Background you can feel free to skip: There’s just something about the name “Falling Waters Preserve” that screams, “Visit me already!”
And when you do come to this place, there’s a very high probability you’ll be glad you did. (When you get a moment, check out this Esopus Creek Conservancy page for a brief history of how this preserve came to be – it’s only been open to the public since 2011. Thanks for the awesome park, everyone who made this happen!)
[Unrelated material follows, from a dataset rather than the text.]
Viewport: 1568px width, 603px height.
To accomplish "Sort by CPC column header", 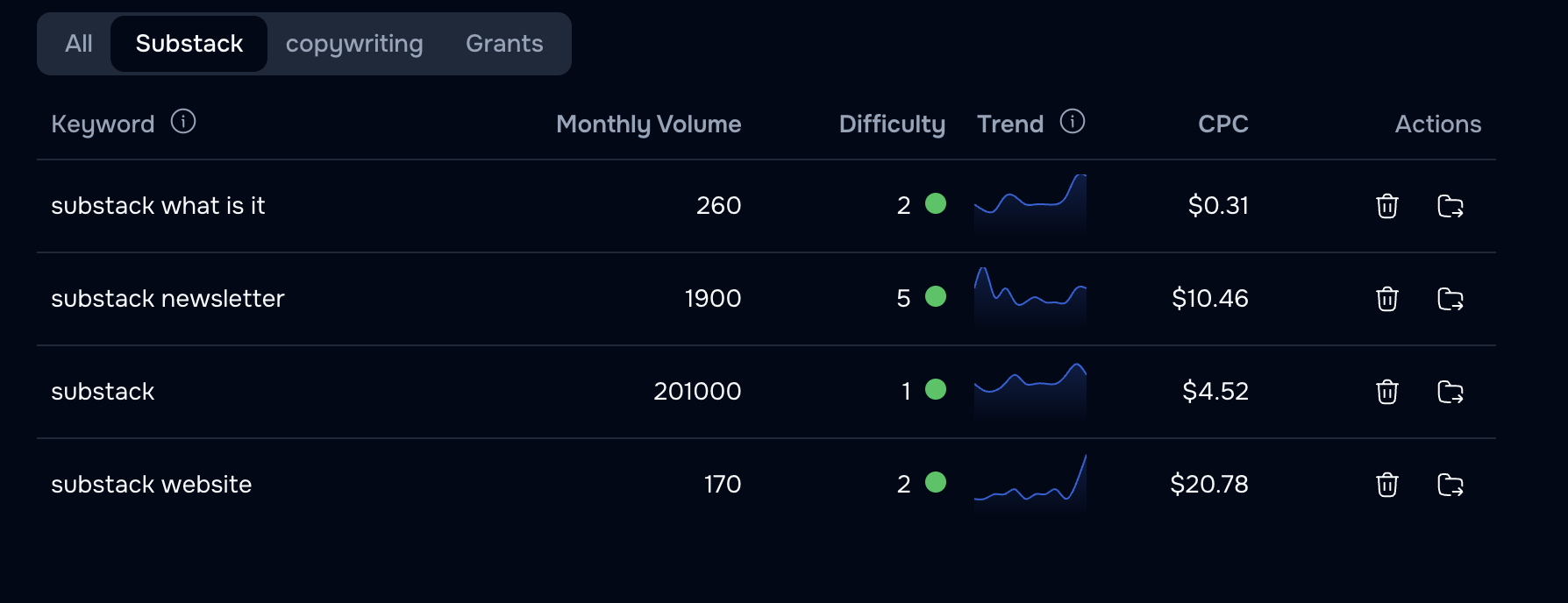I will point(1223,124).
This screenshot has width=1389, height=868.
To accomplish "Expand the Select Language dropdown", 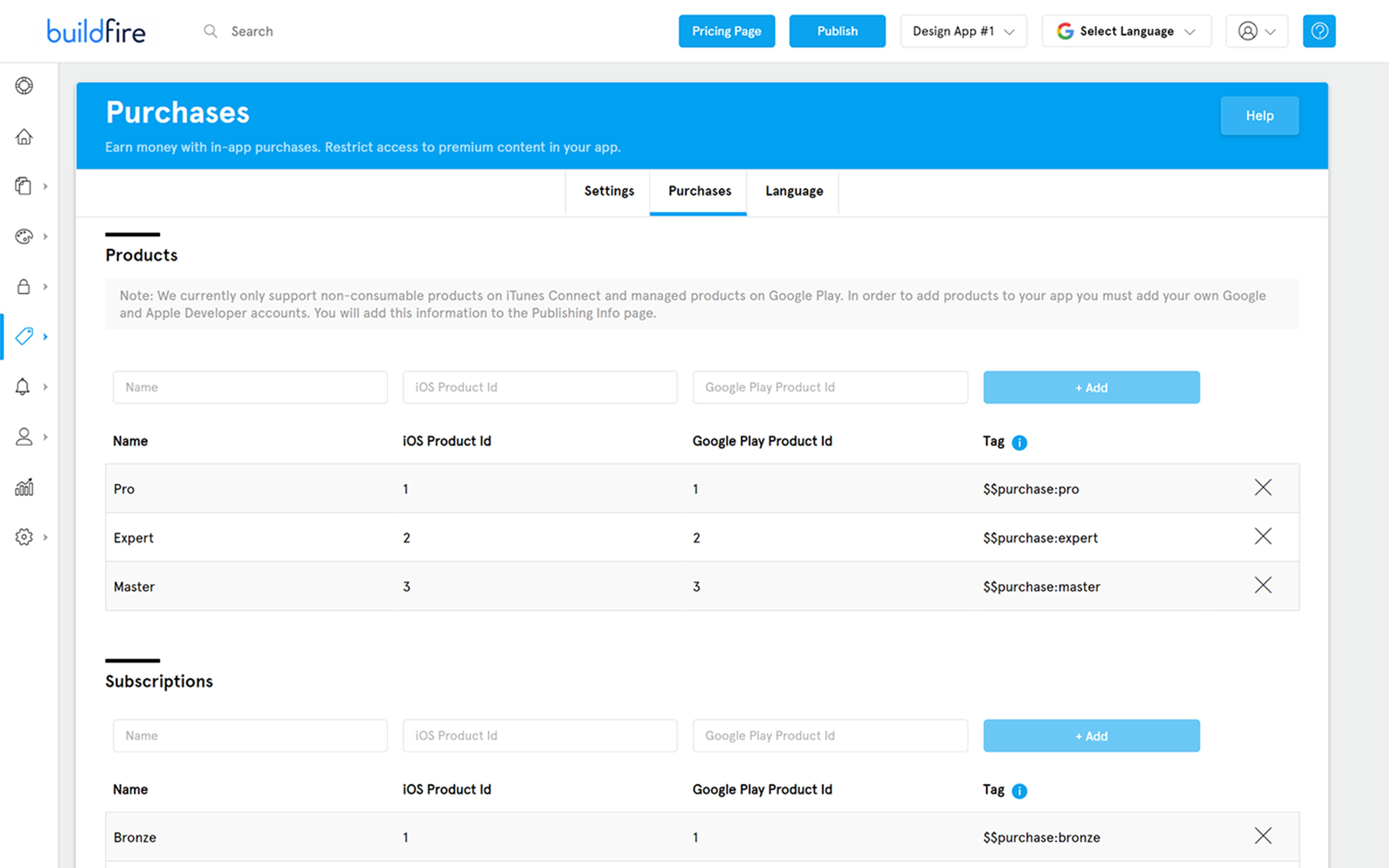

The Falling Waters Preserve is just pleasant. You won’t find huge, mind-blowing waterfalls here (if that’s what you’re looking for, you’d be better off visiting Katerskill Falls, Verkeerderkill Falls at Sam’s Point, Bash Bish Falls or Indian Brook Falls), but you will find two separate burbling streams that cascade over rocks, complete with nice benches that dare you not to take a load off for a few minutes.
You’ll also walk right out to the shore of the Hudson River, in one of the few places where you can do so without having trains getting all up in your grill.
Oh, and there are picturesque Catskill-and-farmland views, too. And more benches, in case your legs fell asleep while you were sitting on the other ones. Whew, gotta rest.
Such a beautiful spot. My only hesitation about writing a trail guide for this fantastic place is that it’s a Scenic Hudson preserve, which means there’s already an awesome, informative web site with a great trail map. You don’t need me at all. But you know what? We’ve come this far. Let’s bust out a trail guide anyway.
1. From the parking area (see “Directions to the trailhead” below), stroll over to the well-marked kiosk behind the fence to read up on the place you’re about to visit. Might as well learn something while we’re here.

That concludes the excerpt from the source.